Element and text position data
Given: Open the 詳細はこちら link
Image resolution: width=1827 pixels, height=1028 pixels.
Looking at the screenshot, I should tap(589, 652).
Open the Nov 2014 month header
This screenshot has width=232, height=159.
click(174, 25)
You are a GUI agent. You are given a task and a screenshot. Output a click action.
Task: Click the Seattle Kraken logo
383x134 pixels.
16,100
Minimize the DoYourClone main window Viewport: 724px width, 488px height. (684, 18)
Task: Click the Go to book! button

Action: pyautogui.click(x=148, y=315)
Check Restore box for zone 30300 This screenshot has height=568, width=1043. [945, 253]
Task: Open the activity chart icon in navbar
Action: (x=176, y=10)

GIVEN REQUEST: Copy the data word for word, starting with the line that contains "Task: Click the Go to book! button" and ending with the last line of the data, both included.

SOLUTION TO THE EXERCISE:
Task: Click the Go to book! button

Action: pyautogui.click(x=148, y=315)
Check Restore box for zone 30300 This screenshot has height=568, width=1043. [945, 253]
Task: Open the activity chart icon in navbar
Action: (x=176, y=10)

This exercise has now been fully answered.